──────── Extract
This week I have been broken by illness. And let me tell
you, as a French (okay former French) this means a lot. Members of the French
family do not get ‘ill’. They feel slightly less awesome, take some Tyelenol
and move on. They do not let something as silly as an illness affect them. This
would be weak. We are not weak. We are strong. During my five years of teaching
in England (yes Grandma, it has been five years instead of the promised one,
something I am forever being reminded of) I have taken one day off work for
illness. One day. This week I completely shattered my almost perfect attendance
record. I have not left the house since Tuesday. This is Saturday. It turns out
the French mantra of “You’re not ACTUALLY sick” doesn’t always apply.
This is the progression of my illness (another thing the
French family loves is a good, detailed description of anything less than nice,
the more disgusting the better).
Saturday: “Hmm, my skin feels weird. I must drink more
water, drinking more water fixes everything.”
Sunday: “Andrew if you come near my skin I will kill you.
Literally kill you. Don’t even think of touching my skin. Everything hurts!! I
must drink more water, that will help.”
Monday: “Weird, red patches. Nothing a French can’t handle!
And those feelings of wanting to puke every 20 minutes are easy to ignore. To
distract myself I will pretend I am a frog and play frog tag with the
children.”
────────────────
──────── Listed records
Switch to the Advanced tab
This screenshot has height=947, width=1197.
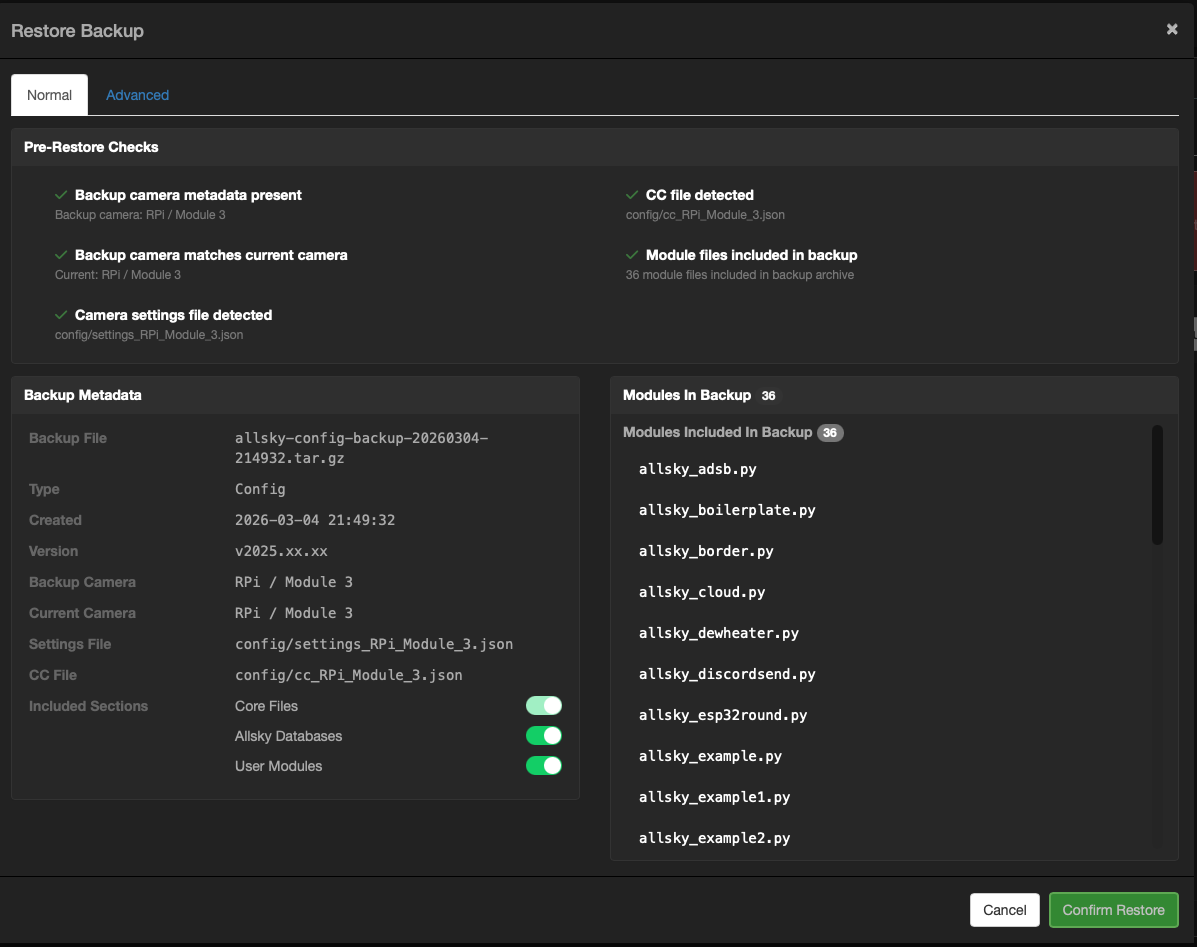pyautogui.click(x=137, y=94)
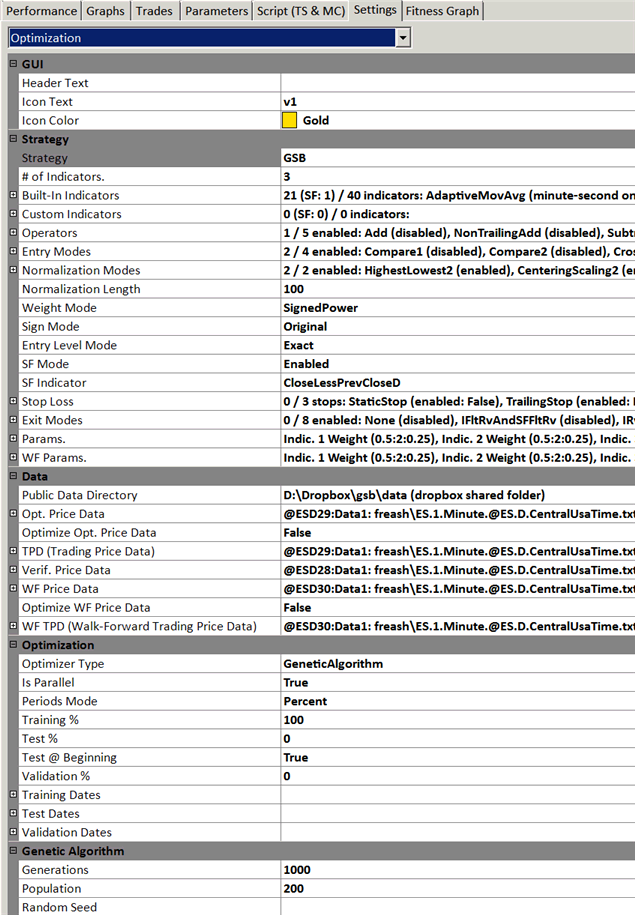Collapse the Strategy section
The width and height of the screenshot is (635, 915).
13,139
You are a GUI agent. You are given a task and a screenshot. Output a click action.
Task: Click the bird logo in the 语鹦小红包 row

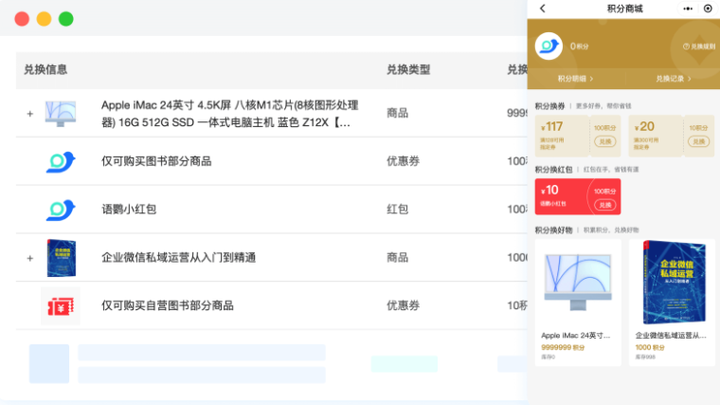tap(61, 209)
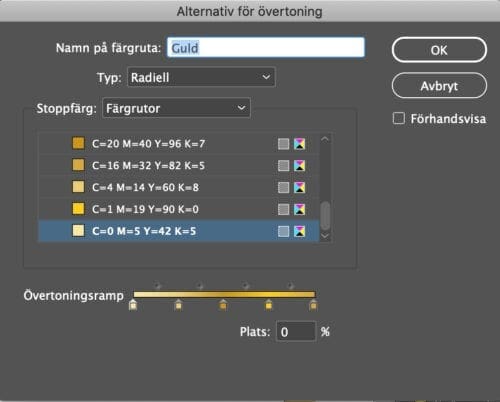Click CMYK mode icon of C=1 M=19 Y=90 K=0
The height and width of the screenshot is (402, 500).
click(x=300, y=209)
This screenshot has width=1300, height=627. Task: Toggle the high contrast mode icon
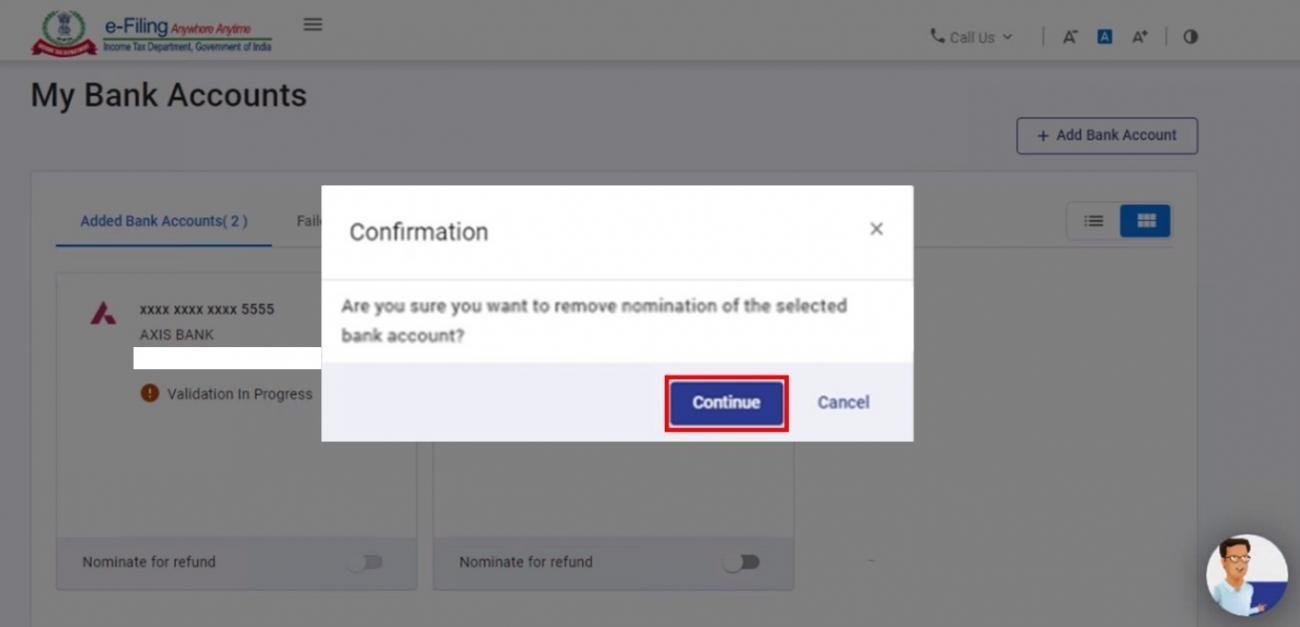tap(1190, 37)
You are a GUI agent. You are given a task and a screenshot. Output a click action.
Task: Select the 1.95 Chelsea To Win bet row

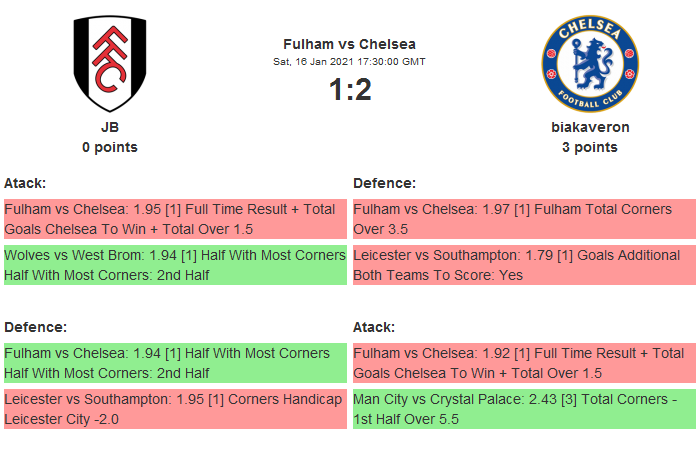tap(175, 219)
────────────────
● **Instructions to follow**: In the illness post, how many days off work for illness had the writer taken during five years of teaching in England? Use only the illness post to answer.

● **Exercise result**: One day.